Of course violent criminals can hurt anyone. But the most recent detailed survey of crime victims by Statistics Canada, based on 2004 figures, showed that unemployed young people are the most at risk, and the danger rises sharply among those who go out frequently to bars or other "evening activities." Not surprisingly, violent crime was much less likely to touch older, married individuals, especially those in higher income brackets.
The notion of a sharply divided picture of crime in Canada - less reason to worry for the average citizen, more cause for fear among those on the margins - is not one that often makes its way into political debate. Law-and-order politics are all about reassuring law-abiding taxpayers who tend to vote, and coming down hard on the thugs who might threaten them. If the reality is more complex, the political sell is trickier.
It's not just the assault statistics that suggest the possibility of two quite different trends in crime. Data on young people also suggest less crime overall, but more of the worst sort. Last year, the youth crime rate dropped by two per cent, but that decline was entirely in non-violent offences. Violent crimes committed by youth remained stable in 2007. In fact, since the mid-1980s the violent crime rate for youth has been steadily rising, even though property crime committed by youth has been trending down.
YOUTH CRIME is bound to emerge within the next few months as a higher-profile issue. Up to now, the Conservatives have focused on adult criminals, passing new laws to impose longer mandatory sentences for serious gun crimes and making it harder for those accused of serious crimes to get out on bail while awaiting trial. But Nicholson told Maclean's his current review of the Youth Criminal Justice Act, enacted five years ago by the Liberals, will result in get-tough amendments this fall. "This is an area," he said, "that is of particular concern to Canadians."

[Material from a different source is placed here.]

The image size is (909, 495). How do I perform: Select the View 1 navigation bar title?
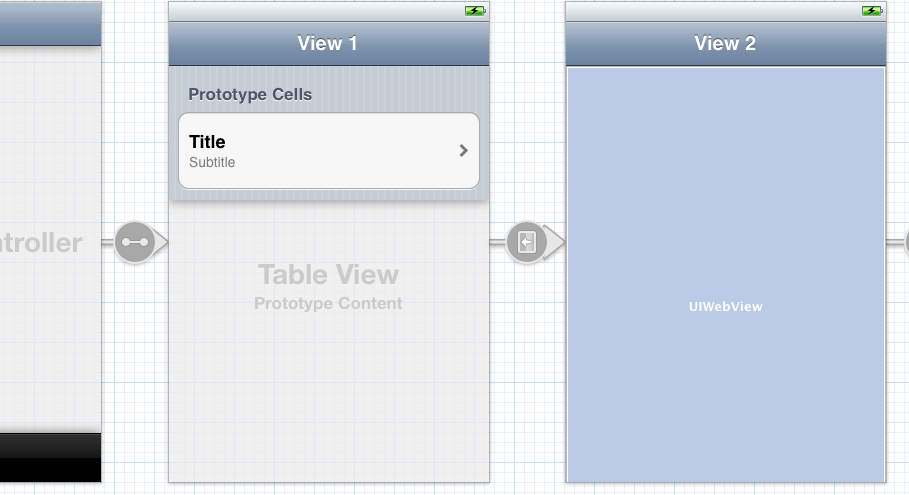[327, 44]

He's almost certainly right about that. The stubbornly high youth violent-crime rate is closely associated with highly publicized, drug-related gang activity, which might, in turn, be partly behind the rise in violent assaults. But will tough-on-crime measures make a difference? Rosemary Gartner, a criminology professor at the University of Toronto, says comparing the recent Canadian and U.S. experience suggests otherwise. Crime rates in both countries have been declining in tandem since the 1990s. In the U.S., Gartner says, criminologists often attribute that trend to zero-tolerance policing, like the approach famously pioneered in New York City, and throwing more criminals in prison for longer. "I tell them Canada is not imprisoning more people," Gartner says. "And we haven't instituted zero-tolerance police policies. But put the crime graphs for Canada against the graphs for the U.S., and you see exactly the same thing."
Gartner says experts don't really have any tidy explanations for the continent-wide decline in crime, so it's hardly surprising that exceptions like the rise in violent assaults are even harder to explain. "Looking for a single factor," she cautions, "is always dangerous and will inevitably be shown to be wrong." She suggests that a mix of cultural, economic, and demographic factors are affecting crime rates. That's far too nuanced and tentative, though, to fit neatly in a political speech. This fall's debate on youth crime will, no doubt, make it all sound much simpler.